> [INFORMATION SUPPLIED]:
• • • •

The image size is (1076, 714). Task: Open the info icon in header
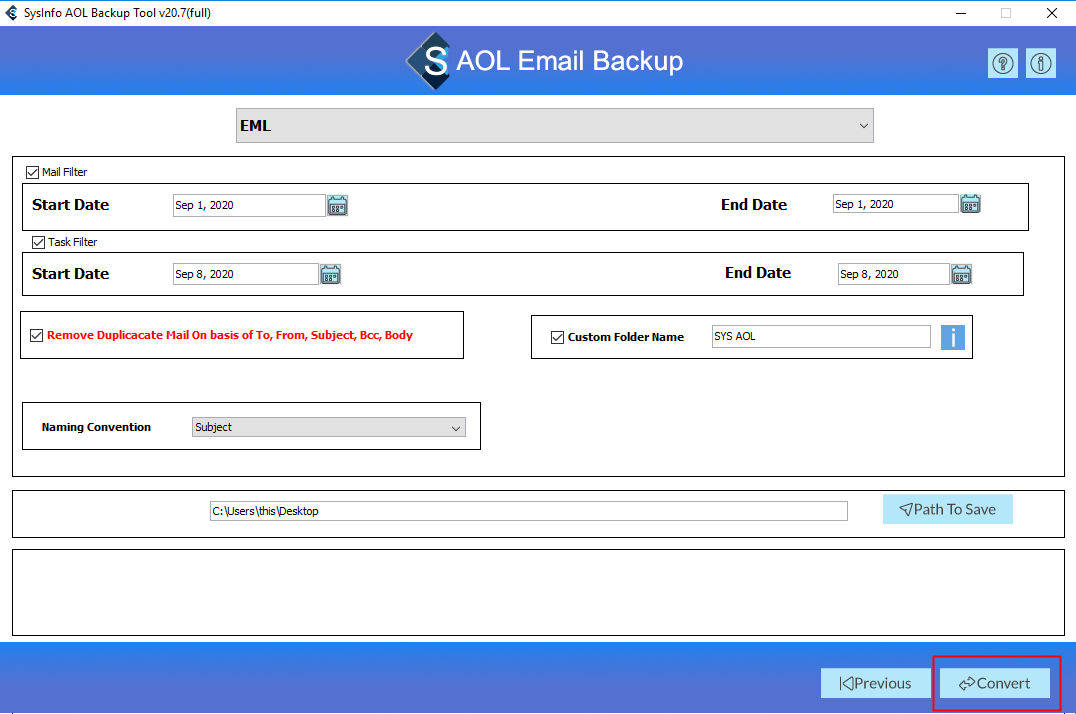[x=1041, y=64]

• • • •

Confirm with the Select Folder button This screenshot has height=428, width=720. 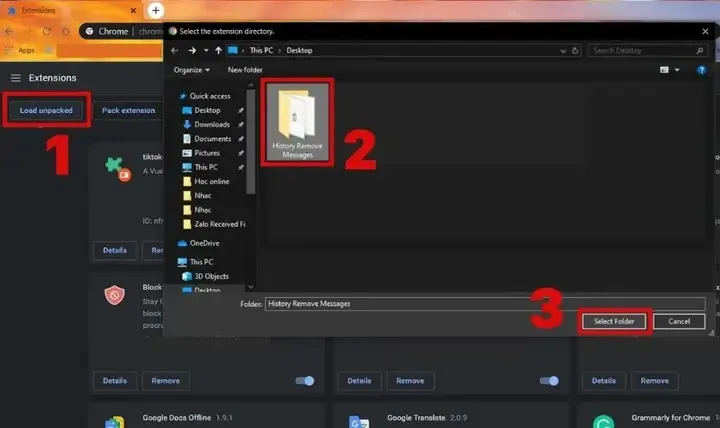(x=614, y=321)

• • • •

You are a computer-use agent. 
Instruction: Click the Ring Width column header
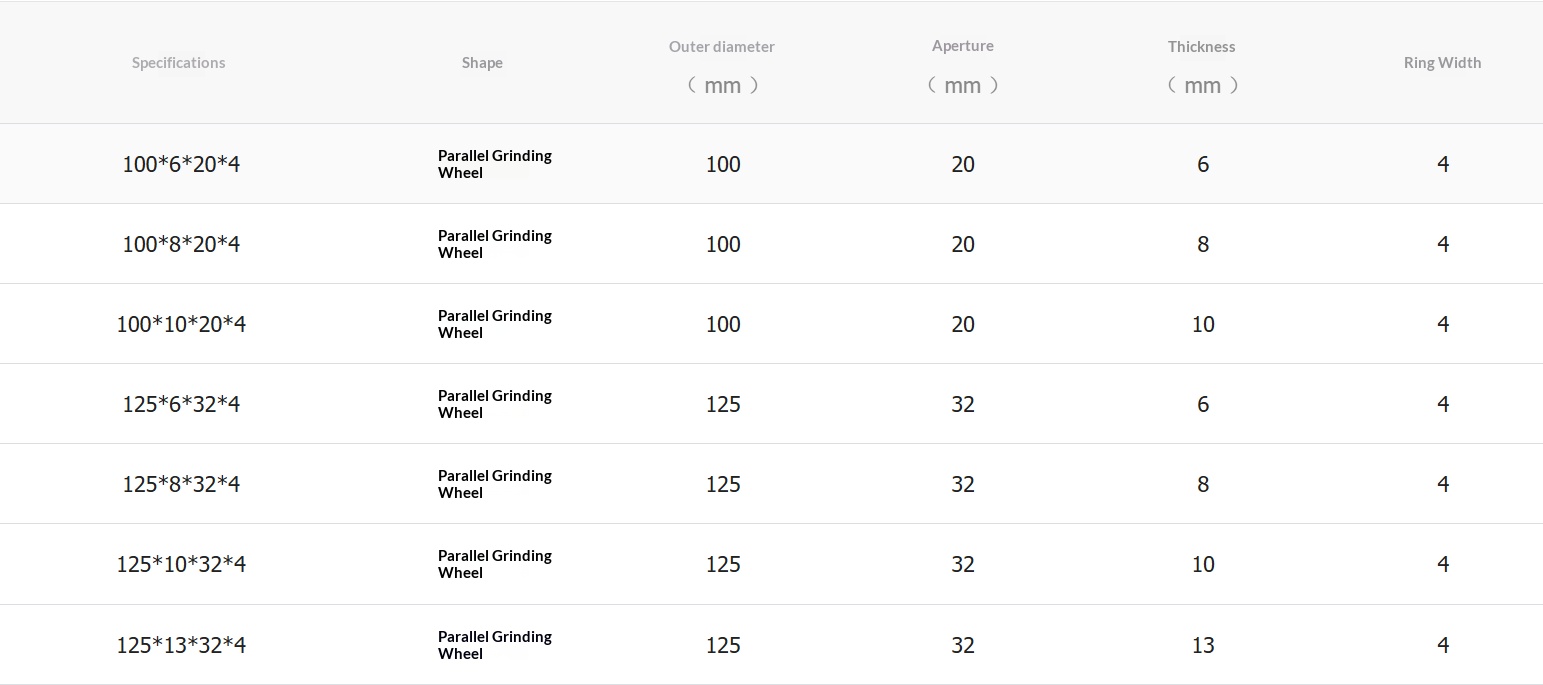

• • • •

> [AIM OF THE TASK]: Please copy, exactly and with nothing else, the lines above beginning at the line that has "You are a computer-use agent." and ending with the line that has "Instruction: Click the".

> [ANSWER SECTION]:
You are a computer-use agent. 
Instruction: Click the Ring Width column header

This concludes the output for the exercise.